**PROBLEM STATEMENT:** Copy every record below exactly.

**Stored data:**
*** Block opens ***
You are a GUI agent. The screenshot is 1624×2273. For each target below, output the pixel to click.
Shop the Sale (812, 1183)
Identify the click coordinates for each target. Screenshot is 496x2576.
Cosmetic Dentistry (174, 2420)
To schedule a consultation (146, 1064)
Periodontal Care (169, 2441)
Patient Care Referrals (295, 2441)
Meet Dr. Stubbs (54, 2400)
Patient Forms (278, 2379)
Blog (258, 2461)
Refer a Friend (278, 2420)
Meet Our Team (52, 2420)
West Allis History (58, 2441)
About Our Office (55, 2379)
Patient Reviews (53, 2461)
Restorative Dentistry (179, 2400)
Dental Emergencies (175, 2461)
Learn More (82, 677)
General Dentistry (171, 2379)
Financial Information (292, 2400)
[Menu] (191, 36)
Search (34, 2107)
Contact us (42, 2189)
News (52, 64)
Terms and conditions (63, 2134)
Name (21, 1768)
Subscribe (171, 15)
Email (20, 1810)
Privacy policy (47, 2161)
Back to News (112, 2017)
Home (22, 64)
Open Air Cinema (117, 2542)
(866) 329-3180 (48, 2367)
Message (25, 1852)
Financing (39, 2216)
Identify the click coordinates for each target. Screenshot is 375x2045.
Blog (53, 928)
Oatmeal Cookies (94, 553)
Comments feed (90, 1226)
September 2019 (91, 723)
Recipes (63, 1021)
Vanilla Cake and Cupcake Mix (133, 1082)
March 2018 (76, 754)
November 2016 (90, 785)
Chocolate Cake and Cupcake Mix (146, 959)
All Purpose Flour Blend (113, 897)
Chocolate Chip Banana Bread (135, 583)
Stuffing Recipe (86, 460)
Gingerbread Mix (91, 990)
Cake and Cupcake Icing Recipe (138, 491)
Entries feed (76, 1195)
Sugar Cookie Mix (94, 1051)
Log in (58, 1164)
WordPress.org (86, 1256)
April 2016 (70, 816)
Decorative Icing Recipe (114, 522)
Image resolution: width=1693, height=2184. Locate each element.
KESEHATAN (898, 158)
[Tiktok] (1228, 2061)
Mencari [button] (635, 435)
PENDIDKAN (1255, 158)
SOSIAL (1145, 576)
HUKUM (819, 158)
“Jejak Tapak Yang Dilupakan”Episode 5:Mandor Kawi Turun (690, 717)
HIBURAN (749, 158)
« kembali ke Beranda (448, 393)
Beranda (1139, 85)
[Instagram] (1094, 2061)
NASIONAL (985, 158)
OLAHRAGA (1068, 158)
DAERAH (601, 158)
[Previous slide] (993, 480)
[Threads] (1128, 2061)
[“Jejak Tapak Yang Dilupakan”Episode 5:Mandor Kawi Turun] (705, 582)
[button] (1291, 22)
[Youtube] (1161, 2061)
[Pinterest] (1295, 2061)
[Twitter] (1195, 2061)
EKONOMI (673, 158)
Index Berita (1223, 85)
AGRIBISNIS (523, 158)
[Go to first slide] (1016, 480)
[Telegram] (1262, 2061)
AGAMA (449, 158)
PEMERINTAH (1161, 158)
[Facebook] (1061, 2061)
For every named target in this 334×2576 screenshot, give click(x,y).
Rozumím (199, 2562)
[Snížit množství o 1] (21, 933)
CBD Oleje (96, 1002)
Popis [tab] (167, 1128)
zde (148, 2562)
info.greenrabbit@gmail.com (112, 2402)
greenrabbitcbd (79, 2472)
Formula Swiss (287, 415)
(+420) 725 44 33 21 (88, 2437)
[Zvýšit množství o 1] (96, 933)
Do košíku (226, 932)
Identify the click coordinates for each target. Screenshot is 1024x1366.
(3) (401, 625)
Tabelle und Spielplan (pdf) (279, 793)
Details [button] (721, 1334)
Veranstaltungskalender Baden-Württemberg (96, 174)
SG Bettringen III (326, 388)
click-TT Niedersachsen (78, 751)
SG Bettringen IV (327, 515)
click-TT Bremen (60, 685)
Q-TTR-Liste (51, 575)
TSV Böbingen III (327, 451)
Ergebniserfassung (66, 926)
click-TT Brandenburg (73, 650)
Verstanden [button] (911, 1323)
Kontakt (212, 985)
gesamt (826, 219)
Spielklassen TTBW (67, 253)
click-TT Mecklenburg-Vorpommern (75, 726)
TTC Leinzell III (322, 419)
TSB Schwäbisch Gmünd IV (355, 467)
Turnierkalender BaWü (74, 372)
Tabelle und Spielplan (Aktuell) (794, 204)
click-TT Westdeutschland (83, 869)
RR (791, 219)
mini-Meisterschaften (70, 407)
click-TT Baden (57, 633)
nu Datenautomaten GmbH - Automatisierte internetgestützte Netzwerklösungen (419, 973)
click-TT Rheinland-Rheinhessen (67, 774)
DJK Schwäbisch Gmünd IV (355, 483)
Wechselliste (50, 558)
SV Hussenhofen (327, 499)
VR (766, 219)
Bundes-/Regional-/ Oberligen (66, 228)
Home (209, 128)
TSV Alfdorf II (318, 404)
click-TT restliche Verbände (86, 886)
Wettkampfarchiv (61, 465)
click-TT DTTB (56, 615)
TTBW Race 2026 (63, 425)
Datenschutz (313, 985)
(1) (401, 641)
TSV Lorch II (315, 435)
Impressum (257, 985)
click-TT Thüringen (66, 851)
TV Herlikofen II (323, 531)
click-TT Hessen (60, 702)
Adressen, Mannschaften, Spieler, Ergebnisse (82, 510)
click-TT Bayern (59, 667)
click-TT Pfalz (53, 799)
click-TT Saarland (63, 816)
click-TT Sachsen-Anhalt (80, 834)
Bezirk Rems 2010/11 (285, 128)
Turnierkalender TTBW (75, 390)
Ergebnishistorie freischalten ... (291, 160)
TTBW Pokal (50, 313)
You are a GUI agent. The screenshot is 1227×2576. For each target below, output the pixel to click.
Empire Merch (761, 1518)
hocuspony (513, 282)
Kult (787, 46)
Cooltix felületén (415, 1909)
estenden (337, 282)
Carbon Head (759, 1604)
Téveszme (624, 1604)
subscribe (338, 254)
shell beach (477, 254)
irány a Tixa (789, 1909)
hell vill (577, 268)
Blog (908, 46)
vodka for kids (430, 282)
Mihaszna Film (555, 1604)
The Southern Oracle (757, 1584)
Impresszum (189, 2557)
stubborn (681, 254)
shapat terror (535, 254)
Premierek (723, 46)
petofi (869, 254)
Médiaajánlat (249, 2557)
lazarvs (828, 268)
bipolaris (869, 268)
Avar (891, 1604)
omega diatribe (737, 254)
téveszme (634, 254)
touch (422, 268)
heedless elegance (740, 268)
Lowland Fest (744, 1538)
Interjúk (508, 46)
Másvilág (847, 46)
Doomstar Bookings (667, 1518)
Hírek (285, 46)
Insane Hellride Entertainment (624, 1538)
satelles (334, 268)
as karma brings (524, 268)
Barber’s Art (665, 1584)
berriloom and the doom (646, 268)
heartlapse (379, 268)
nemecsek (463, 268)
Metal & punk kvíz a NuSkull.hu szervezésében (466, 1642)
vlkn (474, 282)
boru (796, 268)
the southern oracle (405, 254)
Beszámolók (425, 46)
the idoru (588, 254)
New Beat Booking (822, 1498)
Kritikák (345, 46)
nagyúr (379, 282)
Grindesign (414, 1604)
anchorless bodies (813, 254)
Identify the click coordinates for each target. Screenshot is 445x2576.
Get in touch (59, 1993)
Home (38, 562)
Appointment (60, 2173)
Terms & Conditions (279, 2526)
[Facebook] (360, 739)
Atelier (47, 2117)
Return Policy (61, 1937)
*** Block closes ***
**WORKED SOLUTION:**
You are a GUI agent. The screenshot is 1624×2273. For each target below, output the pixel to click.
Shop the Sale (812, 1183)
Identify the click coordinates for each target. Screenshot is 496x2576.
Cosmetic Dentistry (174, 2420)
To schedule a consultation (146, 1064)
Periodontal Care (169, 2441)
Patient Care Referrals (295, 2441)
Meet Dr. Stubbs (54, 2400)
Patient Forms (278, 2379)
Blog (258, 2461)
Refer a Friend (278, 2420)
Meet Our Team (52, 2420)
West Allis History (58, 2441)
About Our Office (55, 2379)
Patient Reviews (53, 2461)
Restorative Dentistry (179, 2400)
Dental Emergencies (175, 2461)
Learn More (82, 677)
General Dentistry (171, 2379)
Financial Information (292, 2400)
[Menu] (191, 36)
Search (34, 2107)
Contact us (42, 2189)
News (52, 64)
Terms and conditions (63, 2134)
Name (21, 1768)
Subscribe (171, 15)
Email (20, 1810)
Privacy policy (47, 2161)
Back to News (112, 2017)
Home (22, 64)
Open Air Cinema (117, 2542)
(866) 329-3180 (48, 2367)
Message (25, 1852)
Financing (39, 2216)
Identify the click coordinates for each target. Screenshot is 375x2045.
Blog (53, 928)
Oatmeal Cookies (94, 553)
Comments feed (90, 1226)
September 2019 (91, 723)
Recipes (63, 1021)
Vanilla Cake and Cupcake Mix (133, 1082)
March 2018 (76, 754)
November 2016 (90, 785)
Chocolate Cake and Cupcake Mix (146, 959)
All Purpose Flour Blend (113, 897)
Chocolate Chip Banana Bread (135, 583)
Stuffing Recipe (86, 460)
Gingerbread Mix (91, 990)
Cake and Cupcake Icing Recipe (138, 491)
Entries feed (76, 1195)
Sugar Cookie Mix (94, 1051)
Log in (58, 1164)
WordPress.org (86, 1256)
April 2016 (70, 816)
Decorative Icing Recipe (114, 522)
Image resolution: width=1693, height=2184. Locate each element.
KESEHATAN (898, 158)
[Tiktok] (1228, 2061)
Mencari [button] (635, 435)
PENDIDKAN (1255, 158)
SOSIAL (1145, 576)
HUKUM (819, 158)
“Jejak Tapak Yang Dilupakan”Episode 5:Mandor Kawi Turun (690, 717)
HIBURAN (749, 158)
« kembali ke Beranda (448, 393)
Beranda (1139, 85)
[Instagram] (1094, 2061)
NASIONAL (985, 158)
OLAHRAGA (1068, 158)
DAERAH (601, 158)
[Previous slide] (993, 480)
[Threads] (1128, 2061)
[“Jejak Tapak Yang Dilupakan”Episode 5:Mandor Kawi Turun] (705, 582)
[button] (1291, 22)
[Youtube] (1161, 2061)
[Pinterest] (1295, 2061)
[Twitter] (1195, 2061)
EKONOMI (673, 158)
Index Berita (1223, 85)
AGRIBISNIS (523, 158)
[Go to first slide] (1016, 480)
[Telegram] (1262, 2061)
AGAMA (449, 158)
PEMERINTAH (1161, 158)
[Facebook] (1061, 2061)
For every named target in this 334×2576 screenshot, give click(x,y).
Rozumím (199, 2562)
[Snížit množství o 1] (21, 933)
CBD Oleje (96, 1002)
Popis [tab] (167, 1128)
zde (148, 2562)
info.greenrabbit@gmail.com (112, 2402)
greenrabbitcbd (79, 2472)
Formula Swiss (287, 415)
(+420) 725 44 33 21 (88, 2437)
[Zvýšit množství o 1] (96, 933)
Do košíku (226, 932)
Identify the click coordinates for each target. Screenshot is 1024x1366.
(3) (401, 625)
Tabelle und Spielplan (pdf) (279, 793)
Details [button] (721, 1334)
Veranstaltungskalender Baden-Württemberg (96, 174)
SG Bettringen III (326, 388)
click-TT Niedersachsen (78, 751)
SG Bettringen IV (327, 515)
click-TT Bremen (60, 685)
Q-TTR-Liste (51, 575)
TSV Böbingen III (327, 451)
Ergebniserfassung (66, 926)
click-TT Brandenburg (73, 650)
Verstanden [button] (911, 1323)
Kontakt (212, 985)
gesamt (826, 219)
Spielklassen TTBW (67, 253)
click-TT Mecklenburg-Vorpommern (75, 726)
TTC Leinzell III (322, 419)
TSB Schwäbisch Gmünd IV (355, 467)
Turnierkalender BaWü (74, 372)
Tabelle und Spielplan (Aktuell) (794, 204)
click-TT Westdeutschland (83, 869)
RR (791, 219)
mini-Meisterschaften (70, 407)
click-TT Baden (57, 633)
nu Datenautomaten GmbH - Automatisierte internetgestützte Netzwerklösungen (419, 973)
click-TT Rheinland-Rheinhessen (67, 774)
DJK Schwäbisch Gmünd IV (355, 483)
Wechselliste (50, 558)
SV Hussenhofen (327, 499)
VR (766, 219)
Bundes-/Regional-/ Oberligen (66, 228)
Home (209, 128)
TSV Alfdorf II (318, 404)
click-TT restliche Verbände (86, 886)
Wettkampfarchiv (61, 465)
click-TT DTTB (56, 615)
TTBW Race 2026 (63, 425)
Datenschutz (313, 985)
(1) (401, 641)
TSV Lorch II (315, 435)
Impressum (257, 985)
click-TT Thüringen (66, 851)
TV Herlikofen II (323, 531)
click-TT Hessen (60, 702)
Adressen, Mannschaften, Spieler, Ergebnisse (82, 510)
click-TT Bayern (59, 667)
click-TT Pfalz (53, 799)
click-TT Saarland (63, 816)
click-TT Sachsen-Anhalt (80, 834)
Bezirk Rems 2010/11 (285, 128)
Turnierkalender TTBW (75, 390)
Ergebnishistorie freischalten ... (291, 160)
TTBW Pokal (50, 313)
You are a GUI agent. The screenshot is 1227×2576. For each target below, output the pixel to click.
Empire Merch (761, 1518)
hocuspony (513, 282)
Kult (787, 46)
Cooltix felületén (415, 1909)
estenden (337, 282)
Carbon Head (759, 1604)
Téveszme (624, 1604)
subscribe (338, 254)
shell beach (477, 254)
irány a Tixa (789, 1909)
hell vill (577, 268)
Blog (908, 46)
vodka for kids (430, 282)
Mihaszna Film (555, 1604)
The Southern Oracle (757, 1584)
Impresszum (189, 2557)
stubborn (681, 254)
shapat terror (535, 254)
Premierek (723, 46)
petofi (869, 254)
Médiaajánlat (249, 2557)
lazarvs (828, 268)
bipolaris (869, 268)
Avar (891, 1604)
omega diatribe (737, 254)
téveszme (634, 254)
touch (422, 268)
heedless elegance (740, 268)
Lowland Fest (744, 1538)
Interjúk (508, 46)
Másvilág (847, 46)
Doomstar Bookings (667, 1518)
Hírek (285, 46)
Insane Hellride Entertainment (624, 1538)
satelles (334, 268)
as karma brings (524, 268)
Barber’s Art (665, 1584)
berriloom and the doom (646, 268)
heartlapse (379, 268)
nemecsek (463, 268)
Metal & punk kvíz a NuSkull.hu szervezésében (466, 1642)
vlkn (474, 282)
boru (796, 268)
the southern oracle (405, 254)
Beszámolók (425, 46)
the idoru (588, 254)
New Beat Booking (822, 1498)
Kritikák (345, 46)
nagyúr (379, 282)
Grindesign (414, 1604)
anchorless bodies (813, 254)
Identify the click coordinates for each target. Screenshot is 445x2576.
Get in touch (59, 1993)
Home (38, 562)
Appointment (60, 2173)
Terms & Conditions (279, 2526)
[Facebook] (360, 739)
Atelier (47, 2117)
Return Policy (61, 1937)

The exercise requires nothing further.